### OPDRACHT
Zet de regels van de gegevens, beginnend bij de regel met "Select the Oracle SQL format option" en eindigend bij het einde van de gegevens, in een genummerde lijst zonder lege regels. Laat de afbeeldingen weg uit je antwoord.

(Datasetrecords)
■ ■ ■

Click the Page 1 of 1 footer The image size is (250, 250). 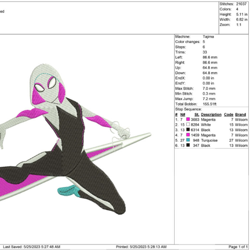(239, 247)
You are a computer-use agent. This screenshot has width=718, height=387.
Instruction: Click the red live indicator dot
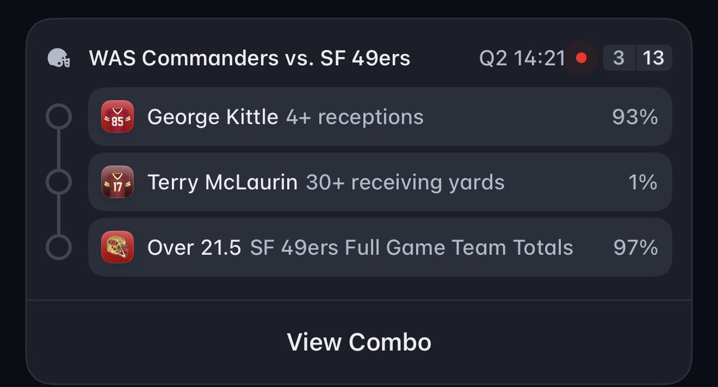581,58
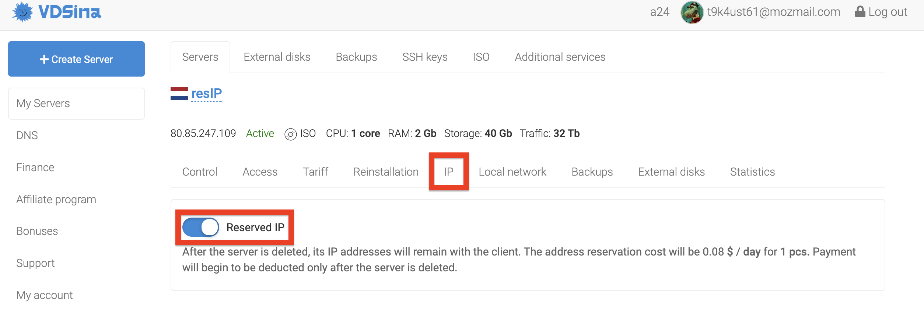Image resolution: width=924 pixels, height=310 pixels.
Task: Click the VDSina logo
Action: (56, 12)
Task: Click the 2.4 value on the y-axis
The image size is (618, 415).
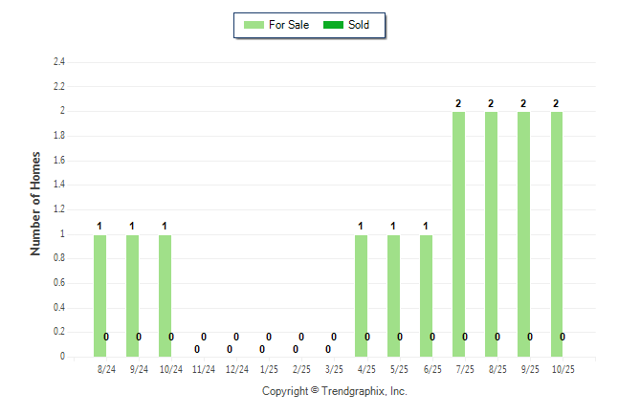Action: point(59,62)
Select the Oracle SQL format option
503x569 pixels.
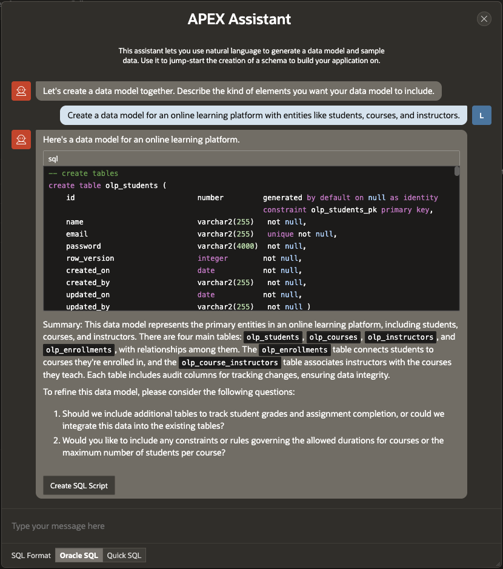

■ ■ ■

### ANTWOORD HIERONDER
1. Select the Oracle SQL format option
2. 503x569 pixels.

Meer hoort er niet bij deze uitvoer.